RECORDS PROVIDED >>
════════════════

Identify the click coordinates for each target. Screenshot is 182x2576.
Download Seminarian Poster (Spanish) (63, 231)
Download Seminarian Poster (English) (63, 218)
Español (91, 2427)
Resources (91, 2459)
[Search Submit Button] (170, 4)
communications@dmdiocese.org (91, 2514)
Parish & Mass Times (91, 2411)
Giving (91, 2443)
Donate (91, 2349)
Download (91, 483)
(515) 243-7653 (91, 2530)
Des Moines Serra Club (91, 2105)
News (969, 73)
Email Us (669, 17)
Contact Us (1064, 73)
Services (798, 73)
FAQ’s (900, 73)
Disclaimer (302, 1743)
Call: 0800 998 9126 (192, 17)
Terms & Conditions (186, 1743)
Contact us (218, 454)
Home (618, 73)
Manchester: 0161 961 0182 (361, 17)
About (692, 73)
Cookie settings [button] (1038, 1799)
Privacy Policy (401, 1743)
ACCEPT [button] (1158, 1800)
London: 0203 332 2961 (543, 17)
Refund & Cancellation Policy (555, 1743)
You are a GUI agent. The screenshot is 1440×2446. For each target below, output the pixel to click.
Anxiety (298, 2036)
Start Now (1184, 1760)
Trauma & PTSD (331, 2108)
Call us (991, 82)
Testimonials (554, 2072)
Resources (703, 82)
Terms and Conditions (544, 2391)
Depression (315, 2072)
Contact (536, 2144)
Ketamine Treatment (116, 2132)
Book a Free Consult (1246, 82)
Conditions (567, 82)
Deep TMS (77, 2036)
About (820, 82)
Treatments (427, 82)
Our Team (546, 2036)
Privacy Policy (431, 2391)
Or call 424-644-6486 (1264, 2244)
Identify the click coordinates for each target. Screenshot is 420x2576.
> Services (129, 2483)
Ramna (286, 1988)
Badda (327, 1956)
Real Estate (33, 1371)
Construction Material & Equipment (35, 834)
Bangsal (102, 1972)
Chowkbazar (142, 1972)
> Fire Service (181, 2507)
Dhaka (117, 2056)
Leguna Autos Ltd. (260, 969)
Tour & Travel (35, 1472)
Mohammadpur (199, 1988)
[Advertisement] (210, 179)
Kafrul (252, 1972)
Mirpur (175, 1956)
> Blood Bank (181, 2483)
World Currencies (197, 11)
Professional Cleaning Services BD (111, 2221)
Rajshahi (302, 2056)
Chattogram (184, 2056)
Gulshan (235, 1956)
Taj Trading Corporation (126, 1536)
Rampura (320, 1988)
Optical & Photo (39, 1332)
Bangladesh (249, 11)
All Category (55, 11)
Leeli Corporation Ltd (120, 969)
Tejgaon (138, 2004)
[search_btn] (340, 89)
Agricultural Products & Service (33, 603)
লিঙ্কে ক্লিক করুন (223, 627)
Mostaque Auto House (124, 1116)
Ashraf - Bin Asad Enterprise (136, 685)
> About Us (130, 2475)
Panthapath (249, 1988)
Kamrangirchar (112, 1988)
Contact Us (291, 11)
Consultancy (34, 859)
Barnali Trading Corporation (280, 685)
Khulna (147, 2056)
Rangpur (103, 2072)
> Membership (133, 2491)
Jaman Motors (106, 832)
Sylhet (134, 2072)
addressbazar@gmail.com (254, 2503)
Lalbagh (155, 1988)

════════════════

PROBLEM TO WORK ON >>
Copy all the rows above, swapping "Privacy Policy" for "Privacy Notice" and changing nothing else.

FINAL ANSWER >>
Identify the click coordinates for each target. Screenshot is 182x2576.
Download Seminarian Poster (Spanish) (63, 231)
Download Seminarian Poster (English) (63, 218)
Español (91, 2427)
Resources (91, 2459)
[Search Submit Button] (170, 4)
communications@dmdiocese.org (91, 2514)
Parish & Mass Times (91, 2411)
Giving (91, 2443)
Donate (91, 2349)
Download (91, 483)
(515) 243-7653 (91, 2530)
Des Moines Serra Club (91, 2105)
News (969, 73)
Email Us (669, 17)
Contact Us (1064, 73)
Services (798, 73)
FAQ’s (900, 73)
Disclaimer (302, 1743)
Call: 0800 998 9126 (192, 17)
Terms & Conditions (186, 1743)
Contact us (218, 454)
Home (618, 73)
Manchester: 0161 961 0182 (361, 17)
About (692, 73)
Cookie settings [button] (1038, 1799)
Privacy Notice (401, 1743)
ACCEPT [button] (1158, 1800)
London: 0203 332 2961 (543, 17)
Refund & Cancellation Policy (555, 1743)
You are a GUI agent. The screenshot is 1440×2446. For each target below, output the pixel to click.
Anxiety (298, 2036)
Start Now (1184, 1760)
Trauma & PTSD (331, 2108)
Call us (991, 82)
Testimonials (554, 2072)
Resources (703, 82)
Terms and Conditions (544, 2391)
Depression (315, 2072)
Contact (536, 2144)
Ketamine Treatment (116, 2132)
Book a Free Consult (1246, 82)
Conditions (567, 82)
Deep TMS (77, 2036)
About (820, 82)
Treatments (427, 82)
Our Team (546, 2036)
Privacy Notice (431, 2391)
Or call 424-644-6486 (1264, 2244)
Identify the click coordinates for each target. Screenshot is 420x2576.
> Services (129, 2483)
Ramna (286, 1988)
Badda (327, 1956)
Real Estate (33, 1371)
Construction Material & Equipment (35, 834)
Bangsal (102, 1972)
Chowkbazar (142, 1972)
> Fire Service (181, 2507)
Dhaka (117, 2056)
Leguna Autos Ltd. (260, 969)
Tour & Travel (35, 1472)
Mohammadpur (199, 1988)
[Advertisement] (210, 179)
Kafrul (252, 1972)
Mirpur (175, 1956)
> Blood Bank (181, 2483)
World Currencies (197, 11)
Professional Cleaning Services BD (111, 2221)
Rajshahi (302, 2056)
Chattogram (184, 2056)
Gulshan (235, 1956)
Taj Trading Corporation (126, 1536)
Rampura (320, 1988)
Optical & Photo (39, 1332)
Bangladesh (249, 11)
All Category (55, 11)
Leeli Corporation Ltd (120, 969)
Tejgaon (138, 2004)
[search_btn] (340, 89)
Agricultural Products & Service (33, 603)
লিঙ্কে ক্লিক করুন (223, 627)
Mostaque Auto House (124, 1116)
Ashraf - Bin Asad Enterprise (136, 685)
> About Us (130, 2475)
Panthapath (249, 1988)
Kamrangirchar (112, 1988)
Contact Us (291, 11)
Consultancy (34, 859)
Barnali Trading Corporation (280, 685)
Khulna (147, 2056)
Rangpur (103, 2072)
> Membership (133, 2491)
Jaman Motors (106, 832)
Sylhet (134, 2072)
addressbazar@gmail.com (254, 2503)
Lalbagh (155, 1988)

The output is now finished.